User Acceptance Testing (UAT)
User Acceptance Testing (UAT) is the final phase of testing where actual end‑users validate that the ERP system meets business requirements and supports their daily processes. It is performed in a sandbox environment with realistic data. Successful UAT is the last milestone before go‑live – and the business users' formal sign‑off that the system is ready.
1. Why UAT matters
UAT is the bridge between system testing and going live. Without effective UAT:
- Critical business processes may not work as expected.
- Users encounter issues immediately after go‑live, eroding confidence.
- Workarounds and shadow systems emerge.
- Go‑live is delayed or fails.
2. UAT planning & preparation
Key planning steps:
- Define scope: Which processes/modules will be tested? Focus on critical business flows.
- Select participants: Business users (not just project team). Include a mix of roles and experience levels.
- Schedule: Typically 2‑4 weeks, depending on scope. Allow time for re‑testing.
- Prepare environment: Sandbox with realistic, cleansed data.
- Train UAT participants: Briefing on process, tools, defect logging.
3. Test scripts & scenarios
UAT scripts should be based on real‑world business scenarios, not just technical functions.
| Scenario | Steps | Expected result |
|---|---|---|
| Order‑to‑cash (standard customer) | Create sales order → allocate stock → pick & pack → ship → invoice → receive payment | Inventory reduced, invoice created, AR updated |
| Procure‑to‑pay (rush order) | Create requisition → approve → create PO → receive goods → invoice → pay | Stock increased, AP updated, payment recorded |
| Month‑end close | Run depreciation → post accruals → reconcile accounts → generate P&L | Financial statements accurate |
Scripts should include both happy paths and exceptions (e.g., credit limit exceeded, short shipment).
4. UAT environment & data
The UAT environment must:
- Mirror production as closely as possible (configuration, security roles).
- Contain realistic data – not too clean, not too messy.
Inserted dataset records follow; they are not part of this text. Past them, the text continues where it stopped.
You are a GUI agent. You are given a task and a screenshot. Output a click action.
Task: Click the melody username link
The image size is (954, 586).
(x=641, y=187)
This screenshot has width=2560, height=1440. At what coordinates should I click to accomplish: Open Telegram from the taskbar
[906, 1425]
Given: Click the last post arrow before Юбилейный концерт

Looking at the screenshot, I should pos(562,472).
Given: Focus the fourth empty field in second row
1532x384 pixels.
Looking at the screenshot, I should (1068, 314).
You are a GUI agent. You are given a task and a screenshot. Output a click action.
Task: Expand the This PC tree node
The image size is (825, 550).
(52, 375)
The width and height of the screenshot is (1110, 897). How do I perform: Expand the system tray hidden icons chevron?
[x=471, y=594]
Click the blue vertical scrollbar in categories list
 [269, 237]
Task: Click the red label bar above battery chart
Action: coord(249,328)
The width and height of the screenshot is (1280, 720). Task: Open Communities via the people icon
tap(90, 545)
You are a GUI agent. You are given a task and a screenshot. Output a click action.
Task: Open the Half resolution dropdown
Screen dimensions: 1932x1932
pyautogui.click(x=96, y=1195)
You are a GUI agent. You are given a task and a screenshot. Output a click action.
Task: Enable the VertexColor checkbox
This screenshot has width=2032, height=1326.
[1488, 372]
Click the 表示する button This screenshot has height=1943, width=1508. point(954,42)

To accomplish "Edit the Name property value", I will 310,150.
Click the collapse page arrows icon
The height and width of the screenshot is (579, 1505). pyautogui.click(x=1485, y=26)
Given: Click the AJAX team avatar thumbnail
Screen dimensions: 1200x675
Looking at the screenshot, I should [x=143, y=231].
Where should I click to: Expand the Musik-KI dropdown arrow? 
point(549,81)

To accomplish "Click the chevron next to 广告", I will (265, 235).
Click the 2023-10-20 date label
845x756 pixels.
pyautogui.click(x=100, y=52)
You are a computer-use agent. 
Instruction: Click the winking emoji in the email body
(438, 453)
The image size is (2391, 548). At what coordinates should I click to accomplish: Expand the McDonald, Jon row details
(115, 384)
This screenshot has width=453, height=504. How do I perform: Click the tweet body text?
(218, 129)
Use a copy of production data (anonymised if needed).
- Be stable – no ongoing development during UAT.
- Allow multiple users to test concurrently (to catch locking/performance issues).
5. Execution & defect management
During UAT execution:
- Users execute scripts and log results (pass/fail).
- Defects are logged with clear steps to reproduce, severity, and screenshots.
| Severity | Definition | Example |
|---|---|---|
| Critical | Process cannot be completed; no workaround | Unable to create sales order |
| High | Process works but major error; workaround exists | Incorrect tax calculation (manual override possible) |
| Medium | Minor issue,不影响核心功能 | Typo in report label |
| Low | Cosmetic / enhancement suggestion | Change screen layout |
Critical and high defects must be fixed and re‑tested before sign‑off.
6. Sign‑off criteria
Formal sign‑off indicates the system is ready for go‑live. Typical criteria:
- All critical and high defects closed.
- Key business processes tested and passed.
- Test completion rate > 95% (e.g., 95% of scripts executed and passed).
- Business process owners have signed off.
Sign‑off is documented and presented to the steering committee.
7. Common pitfalls
- Insufficient time: UAT is rushed – never cut UAT time to meet a date.
- Wrong participants: Testers are managers, not the people who will do the work.
- Poor data: Unrealistic data hides issues.
- Scripts too technical: Users don't understand them.
- Ignoring defects: "We'll fix it after go‑live" is risky.
8. Roles & responsibilities
| Role | Responsibilities |
|---|---|
| UAT Manager / Coordinator | Plan, coordinate, track progress, report status |
| Business Process Owners | Define scenarios, validate results, sign off |
| End‑Users (Testers) | Execute scripts, log defects |
| Functional Consultants | Support users, triage defects, fix configuration issues |
| Technical Team | Fix code defects, manage environment |
Key Takeaways
- UAT is the final validation by business users before go‑live.
- Test scenarios must reflect real‑world processes, including exceptions.
- Environment and data quality are critical for meaningful testing.
- Defects must be managed by severity; critical/high issues block sign‑off.
- Formal sign‑off confirms the system is ready for production.
How long does UAT take? Typically 2‑4 weeks, depending on scope and complexity. Plan for at least two cycles (initial test + re‑test).
What if we find critical defects? Fix them, then re‑test. Do not sign off with open critical defects.
Can we automate UAT? Some regression scripts can be automated, but UAT relies on human judgment to assess whether the system works for the business.